One of the most intriguing positions to watch this summer for the Pittsburgh Steelers is going to be the tight end position, as much for who is there as well as for who isn’t—and who hasn’t. For one thing, starter Vance McDonald has basically not yet had a training camp. He was acquired after the team left Latrobe in 2017, and he was injured through pretty much all of camp last year, even missing the first game of the season.
So having McDonald there, present, and working will be a big deal. But not having Jesse James there is something to monitor as well, especially as fifth-round rookie Zach Gentry out of Michigan looks to stake his claim on a roster spot as potentially the number three player at the position.
Gentry, all 6’8” of him, is a big body with intriguing upside, but you know what they say about upside. What you could be capable of doing is not the same thing as what you are capable of doing, and we have no idea how good he could be.
Which means he is going to be an interesting player to watch. Reports relating to him so far through spring workouts have been sparse, but not necessarily glowing, with perhaps the most significant thing noted of him also being the most obvious—he’s tall.
Can Gentry legitimately present himself a rosterable, NFL-ready tight end who can contribute to the team’s efforts in 2019? That would serve the front office a lot of headaches as they monitor the rest of the league for a potential veteran that they can add to the mix, having already attempted to acquire one off waivers, only to see a team with a higher claim get him instead.
Of course, Xavier Grimble, the other tight end, is a factor in this equation as well. If he looks the part as a potentially legitimate option at number two, then it’s much less pressing what Gentry looks like in 2019. During James’ rookie season, he barely played at all until Matt Spaeth was injured in the second half of the year. He would have remained on the bench otherwise because they were that comfortable in their top two players.
Another parallel between James and Gentry is that they both declared for the NFL Draft with a year of eligibility remaining.
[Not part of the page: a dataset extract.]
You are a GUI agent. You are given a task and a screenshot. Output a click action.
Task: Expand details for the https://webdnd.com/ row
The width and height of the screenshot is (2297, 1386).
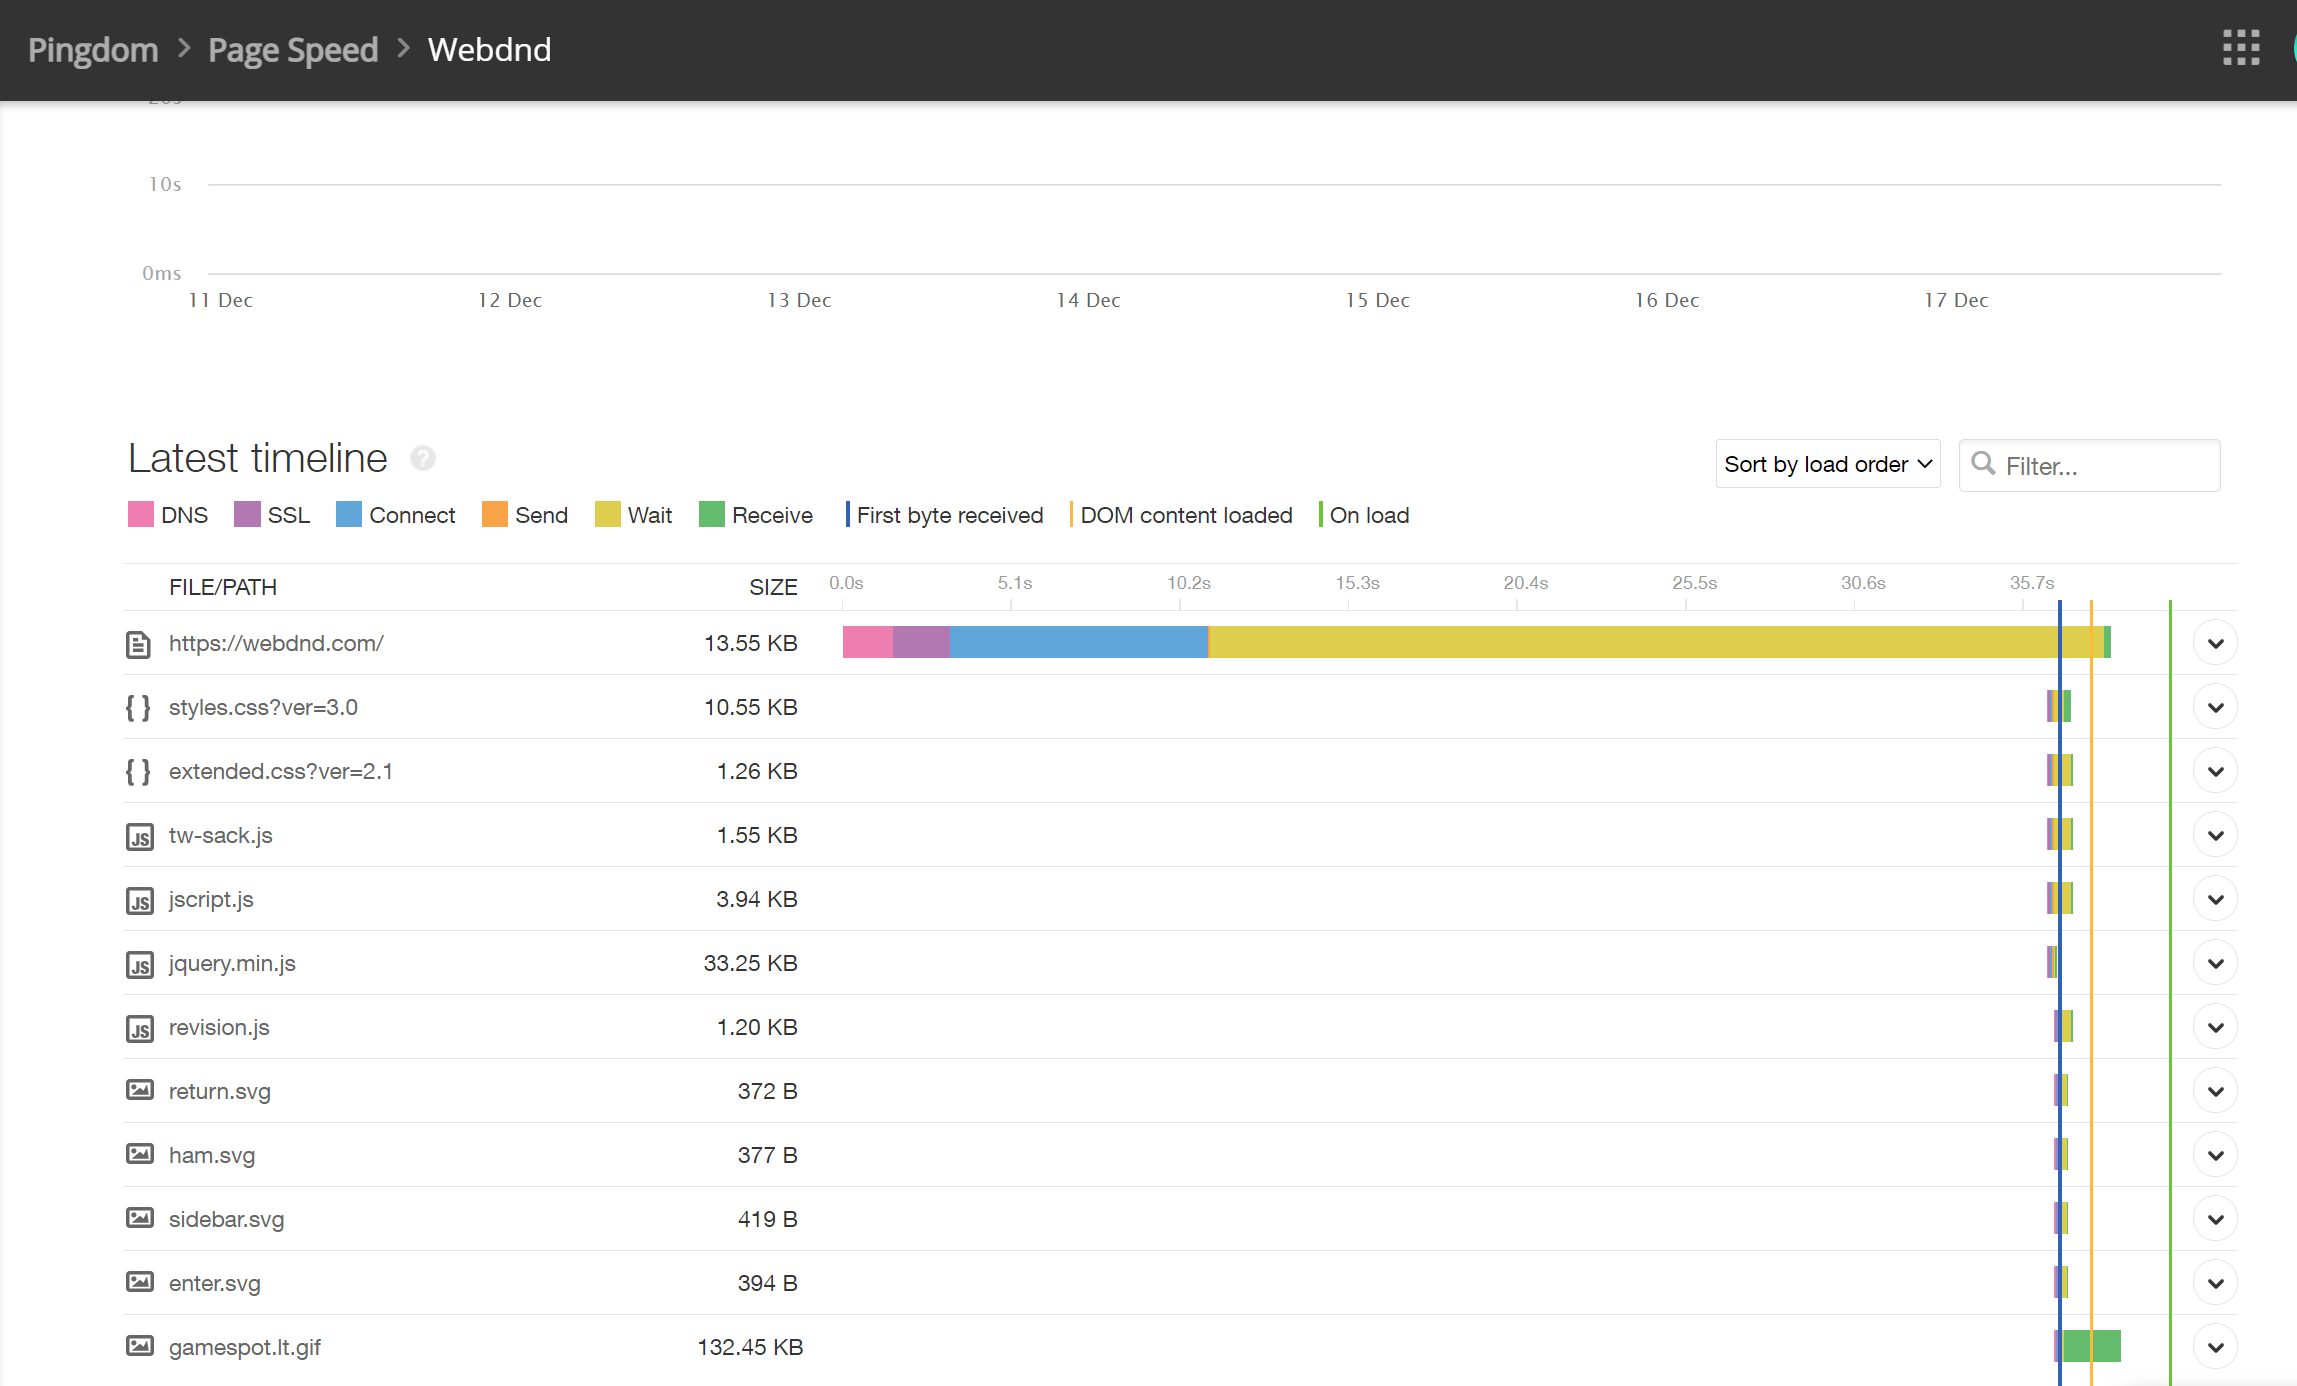click(x=2215, y=643)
The Steelers drafted the Penn State product knowing that his rookie season would essentially be his final year in college in terms of his development, and the same will be true of Gentry.
The bottom line is, if Gentry in particular, but Grimble as well, do not look up to the task, then that’s going to force the front office to try to bring somebody else in whom the coaching staff can trust to take some snaps, even if it’s somebody on the level of a Michael Palmer.